Through its Ultium Cells joint venture, GM has about 90 gigawatt hours of production capacity at plants in Ohio and Tennessee, and Ultium announced a $70 million investment in March to start making LFP storage batteries in Tennessee, per CNBC.
The strategy carries real risk, and this number matters because GM has no track record in energy storage.
It will be competing against established players like Tesla Energy, Fluence, and BYD's storage division, all of which have years of deployment experience, while sodium-ion remains unproven at commercial scale outside China.
For now the practical takeaway is simple: GM Energy is a bet on selling batteries and grid services, and its V2G side is the piece most likely to shape what your next electric car is worth.
If you want to track how this fits the broader shift in electric vehicles, the Cars coverage hub follows the same beat.
Frequently asked questions
What is GM Energy doing with data-center batteries?
GM is building energy-storage systems for data centers and utilities through deals with Peak Energy (sodium-ion), LG Energy Solution (LFP), and Redwood Materials (second-life EV batteries), aiming to meet rising power demand from the AI data-center boom.
What is vehicle-to-grid and how does it affect my EV?
Vehicle-to-grid (V2G) lets a bi-directional EV send stored power back to the grid or your home.
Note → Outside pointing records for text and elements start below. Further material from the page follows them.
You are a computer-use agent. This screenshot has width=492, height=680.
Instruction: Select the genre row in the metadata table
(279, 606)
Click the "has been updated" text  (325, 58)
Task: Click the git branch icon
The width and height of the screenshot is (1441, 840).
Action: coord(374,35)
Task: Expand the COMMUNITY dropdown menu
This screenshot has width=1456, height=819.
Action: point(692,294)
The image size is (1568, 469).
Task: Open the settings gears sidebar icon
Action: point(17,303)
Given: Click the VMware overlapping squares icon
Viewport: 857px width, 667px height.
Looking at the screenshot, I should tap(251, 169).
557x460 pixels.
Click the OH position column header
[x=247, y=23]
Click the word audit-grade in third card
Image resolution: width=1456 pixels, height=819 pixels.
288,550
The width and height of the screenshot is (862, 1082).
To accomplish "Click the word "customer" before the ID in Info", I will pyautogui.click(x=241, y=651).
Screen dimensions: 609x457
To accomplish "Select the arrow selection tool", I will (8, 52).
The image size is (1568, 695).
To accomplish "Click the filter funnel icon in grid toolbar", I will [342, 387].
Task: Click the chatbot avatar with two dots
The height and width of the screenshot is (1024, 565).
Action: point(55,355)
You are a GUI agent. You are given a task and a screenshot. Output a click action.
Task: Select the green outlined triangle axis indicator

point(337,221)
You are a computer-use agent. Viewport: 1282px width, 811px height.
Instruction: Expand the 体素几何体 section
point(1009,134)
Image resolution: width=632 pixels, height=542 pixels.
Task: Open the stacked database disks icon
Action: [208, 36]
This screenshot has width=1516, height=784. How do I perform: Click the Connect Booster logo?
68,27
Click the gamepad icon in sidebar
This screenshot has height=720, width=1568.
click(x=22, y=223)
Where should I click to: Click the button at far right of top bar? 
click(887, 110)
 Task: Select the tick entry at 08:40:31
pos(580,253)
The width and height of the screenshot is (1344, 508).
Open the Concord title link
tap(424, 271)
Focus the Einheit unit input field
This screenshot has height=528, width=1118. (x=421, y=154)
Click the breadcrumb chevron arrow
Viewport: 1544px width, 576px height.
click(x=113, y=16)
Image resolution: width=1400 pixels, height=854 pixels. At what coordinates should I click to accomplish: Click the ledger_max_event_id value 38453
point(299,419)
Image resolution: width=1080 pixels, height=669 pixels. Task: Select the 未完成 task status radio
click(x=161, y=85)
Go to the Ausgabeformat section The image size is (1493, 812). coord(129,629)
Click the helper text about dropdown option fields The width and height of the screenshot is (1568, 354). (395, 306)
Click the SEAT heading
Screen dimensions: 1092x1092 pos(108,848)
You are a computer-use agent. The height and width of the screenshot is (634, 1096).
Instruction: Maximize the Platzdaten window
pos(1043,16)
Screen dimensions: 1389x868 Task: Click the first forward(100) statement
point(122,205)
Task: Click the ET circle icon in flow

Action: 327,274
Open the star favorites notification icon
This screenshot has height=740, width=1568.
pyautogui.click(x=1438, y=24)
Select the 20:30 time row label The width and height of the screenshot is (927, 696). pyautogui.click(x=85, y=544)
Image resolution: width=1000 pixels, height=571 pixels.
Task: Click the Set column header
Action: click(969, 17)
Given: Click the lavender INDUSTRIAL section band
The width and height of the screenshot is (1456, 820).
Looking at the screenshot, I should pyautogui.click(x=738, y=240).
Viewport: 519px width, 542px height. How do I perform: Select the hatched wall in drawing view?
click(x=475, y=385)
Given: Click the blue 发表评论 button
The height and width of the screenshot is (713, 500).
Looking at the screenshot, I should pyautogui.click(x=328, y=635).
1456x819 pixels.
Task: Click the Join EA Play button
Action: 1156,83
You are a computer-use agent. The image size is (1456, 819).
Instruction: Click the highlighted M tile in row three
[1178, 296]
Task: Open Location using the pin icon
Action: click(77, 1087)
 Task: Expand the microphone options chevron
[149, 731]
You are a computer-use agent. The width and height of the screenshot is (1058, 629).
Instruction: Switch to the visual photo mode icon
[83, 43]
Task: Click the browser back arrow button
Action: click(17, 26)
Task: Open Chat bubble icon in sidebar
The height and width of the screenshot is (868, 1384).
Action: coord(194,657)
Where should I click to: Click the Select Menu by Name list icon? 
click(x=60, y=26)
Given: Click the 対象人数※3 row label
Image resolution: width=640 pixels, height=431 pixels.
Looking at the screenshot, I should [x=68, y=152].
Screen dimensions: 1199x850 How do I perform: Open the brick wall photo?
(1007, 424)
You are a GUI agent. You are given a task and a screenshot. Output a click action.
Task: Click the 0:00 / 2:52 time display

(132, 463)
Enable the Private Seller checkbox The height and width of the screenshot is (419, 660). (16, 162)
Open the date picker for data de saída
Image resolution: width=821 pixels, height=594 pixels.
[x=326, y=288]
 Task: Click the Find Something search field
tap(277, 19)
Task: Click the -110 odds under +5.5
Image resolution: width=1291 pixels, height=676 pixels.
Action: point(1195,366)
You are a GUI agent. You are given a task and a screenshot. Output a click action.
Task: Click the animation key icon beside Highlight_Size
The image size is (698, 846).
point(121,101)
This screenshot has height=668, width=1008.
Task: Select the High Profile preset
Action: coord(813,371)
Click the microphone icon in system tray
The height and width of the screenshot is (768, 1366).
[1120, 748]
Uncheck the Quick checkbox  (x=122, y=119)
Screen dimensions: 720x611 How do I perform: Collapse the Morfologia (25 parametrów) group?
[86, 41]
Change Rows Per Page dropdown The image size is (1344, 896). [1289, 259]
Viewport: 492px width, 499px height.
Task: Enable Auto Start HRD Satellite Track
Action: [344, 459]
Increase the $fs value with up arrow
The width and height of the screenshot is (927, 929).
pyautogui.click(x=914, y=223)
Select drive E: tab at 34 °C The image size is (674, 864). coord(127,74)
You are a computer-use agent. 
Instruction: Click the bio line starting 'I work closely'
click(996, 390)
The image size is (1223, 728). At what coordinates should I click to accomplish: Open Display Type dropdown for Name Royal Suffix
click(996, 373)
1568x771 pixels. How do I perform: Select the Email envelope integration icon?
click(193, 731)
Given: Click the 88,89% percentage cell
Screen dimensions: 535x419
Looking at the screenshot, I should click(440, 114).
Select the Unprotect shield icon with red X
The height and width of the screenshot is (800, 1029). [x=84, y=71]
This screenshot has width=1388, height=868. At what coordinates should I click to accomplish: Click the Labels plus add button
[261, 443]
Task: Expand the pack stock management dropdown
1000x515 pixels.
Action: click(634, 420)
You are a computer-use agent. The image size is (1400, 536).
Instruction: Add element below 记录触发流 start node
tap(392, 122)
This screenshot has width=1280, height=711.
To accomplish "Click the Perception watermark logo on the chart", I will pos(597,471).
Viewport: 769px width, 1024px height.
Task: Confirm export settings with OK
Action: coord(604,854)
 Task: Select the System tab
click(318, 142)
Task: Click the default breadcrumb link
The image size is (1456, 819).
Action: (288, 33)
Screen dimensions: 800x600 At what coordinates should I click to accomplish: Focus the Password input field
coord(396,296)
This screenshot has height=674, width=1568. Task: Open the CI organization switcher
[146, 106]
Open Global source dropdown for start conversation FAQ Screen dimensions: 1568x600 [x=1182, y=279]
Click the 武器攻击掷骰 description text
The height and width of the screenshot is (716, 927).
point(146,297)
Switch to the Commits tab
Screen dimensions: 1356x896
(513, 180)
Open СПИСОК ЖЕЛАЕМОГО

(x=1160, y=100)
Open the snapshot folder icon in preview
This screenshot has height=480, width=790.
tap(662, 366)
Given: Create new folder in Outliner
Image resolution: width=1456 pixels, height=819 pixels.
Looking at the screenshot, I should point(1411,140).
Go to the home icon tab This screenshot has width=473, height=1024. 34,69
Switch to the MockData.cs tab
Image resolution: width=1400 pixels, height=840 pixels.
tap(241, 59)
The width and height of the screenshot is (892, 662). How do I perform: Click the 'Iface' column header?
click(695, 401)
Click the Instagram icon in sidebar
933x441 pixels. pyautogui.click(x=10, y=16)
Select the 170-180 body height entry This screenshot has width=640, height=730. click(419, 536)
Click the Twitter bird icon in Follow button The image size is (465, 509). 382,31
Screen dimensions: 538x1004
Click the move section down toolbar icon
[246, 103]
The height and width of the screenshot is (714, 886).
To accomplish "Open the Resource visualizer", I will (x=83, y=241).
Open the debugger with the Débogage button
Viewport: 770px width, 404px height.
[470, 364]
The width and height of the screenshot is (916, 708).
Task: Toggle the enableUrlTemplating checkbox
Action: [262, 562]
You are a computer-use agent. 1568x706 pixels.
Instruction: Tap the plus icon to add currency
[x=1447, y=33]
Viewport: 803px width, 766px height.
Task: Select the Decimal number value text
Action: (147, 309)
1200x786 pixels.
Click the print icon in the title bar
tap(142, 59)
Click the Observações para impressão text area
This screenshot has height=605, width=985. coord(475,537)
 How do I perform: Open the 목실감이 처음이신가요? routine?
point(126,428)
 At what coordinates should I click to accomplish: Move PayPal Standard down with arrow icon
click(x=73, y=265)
GM says about 250,000 of its EVs already support it, and it is testing utility programs like a $4,500 PG&E rebate for smart charging.
When will GM's sodium-ion batteries be available?
GM expects sodium-ion cells from its Peak Energy partnership to be ready for customer use after 2028, with large-scale production at least two years away. Until then GM uses LFP cells made with LG Energy Solution.